Informa desde México. José Antonio Luna Alarcón. Profesor Cultura y Arte Taurino. UPAEP

Es que -¡en serio!-, debemos aceptar que en lo del toreo, el protagonista principal debe ser el toro. Anoche, en la ciudad de Apizaco, estado de Tlaxcala, hubo un evento llamado El campo en la plaza. Sobre la arena de la monumental se realizaron faenas camperas, para que la gente que no tiene oportunidad de ir a una ganadería, pudiera conocerlas y disfrutarlas. La vacada anfitriona fue la de Piedras Negras.

Se herraron dos becerros con la intervención de vaqueros y torerillos. Don Marco Antonio González Villa, ganadero, quemó los cueros con el hierro de la casa y los  números. También, a cada uno de los añojos, se les hizo un corte en la badana, con el fin de que les cuelgue la emblemática campanilla, que es la seña que lleva el ganado de la mítica divisa rojinegra. Fañar es el verbo que se emplea para nombrar el corte que, por lo general, en las orejas algunas ganaderías hacen en sus animales. Después, tres hembras fueron tentadas por los matadores Miguel Villanueva, Raúl Ponce de León y Rafael Gil Rafaelillo, o sea, una tercia de toreros con solera de vino añejo y de buena cepa.

Ustedes me dirán que no es lo mismo y tienen razón. No, no es lo mismo mover a los animales desde un potrero a la placita de tientas, al galope y con arreo, que embarcarlos en cajones y llevarlos en camión hasta la ciudad por más cerca que ésta se encuentre del rancho. El estrés al que son sometidos puede que haga variar su comportamiento. También influirá,  que el trabajo convertido en espectáculo se realice de noche y con tanta gente en los tendidos, aunque los espectadores se portaron con corrección, siempre hay ruido y demasiados impertinentes que no saben permanecer un rato sin moverse. Además, los bovinos no son animales nocturnos.

El discurso de la noche cambió con los dos últimos actos del evento, la lidia y muerte a estoque de un novillo y de un toro, el primero por el novillero Gerardo Sánchez y el segundo, por el matador Jerónimo. Fue, tal cual, una corrida mixta con la torería vestida de luces, clarines y presidencia de la autoridad.
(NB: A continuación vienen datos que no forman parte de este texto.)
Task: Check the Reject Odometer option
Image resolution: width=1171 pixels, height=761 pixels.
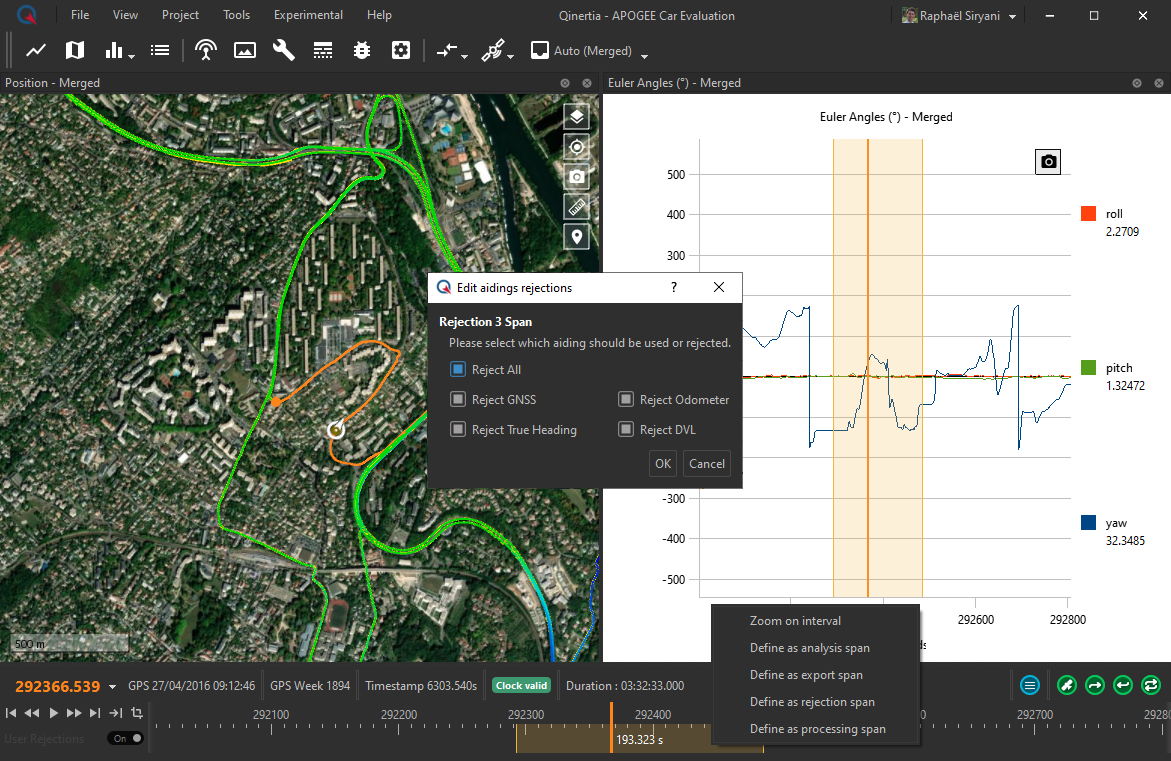Action: 626,400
El novillo, un cárdeno claro, casi ensabanado, bien puesto de pitacos, precioso de hechuras, fue un ejemplar con todas las credenciales. Verlo correr acometiendo a los burladeros era, ya en sí, un espectáculo. Al capote acudió alegre y por su movilidad y bravura, en el último par de banderillas puso en un predicamento a un banderillero que se salvó de un cornadón al haber sido alcanzado junto a las tablas.
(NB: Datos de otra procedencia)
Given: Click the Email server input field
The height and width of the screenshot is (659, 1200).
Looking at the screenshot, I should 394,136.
En los primeros muletazos, el cárdeno acomodó bien la cabeza. Luego, por la falta de experiencia del coleta, que no lo templó y lo dejaba enganchar el trapo, se fue descomponiendo. Sin embargo, la lidia tuvo el alto precio de ver a un joven aprendiz que se estaba imponiendo a su propia debilidad para salir airoso -me refiero en el aspecto profesional-  del trance. No lo consiguió. Se resbaló en la cara del piedrenegrino y como los ejemplares de este encaste no tienen un pelo de pazguatos, hizo por él y le pegó una paliza. Lo tuvo que matar Jerónimo, pero el buen novillo ya había desarrollado sentido y el diestro pasó las penas del infierno para despacharlo, apuntando siempre a lo alto.

En cambio, el toro, un salinero, acucharado, con trapío, que remataba muy abajo en los burladeros y que en los capotazos metía la cabeza haciendo el “avioncito”, manseó después de dos lances, cosa que no debe extrañarnos en una ganadería encastada. Junto con sus dificultades traía el interés de ver las soluciones que con oficio, planteó el torero.

Salimos de la plaza sin haber visto la faena soñada, pero el que escribe no se sentía desencantado, tal vez, un poco nostálgico, era que la verdadera casta brava, con sus dificultades y la emoción que lleva implícita, habían campeado en el ruedo. Es que los de Piedras Negras son como deben ser los toros: soberbios, hermosos, emotivos y peligrosos. Así fueron y creo que antes, de eso trataba lo del toreo.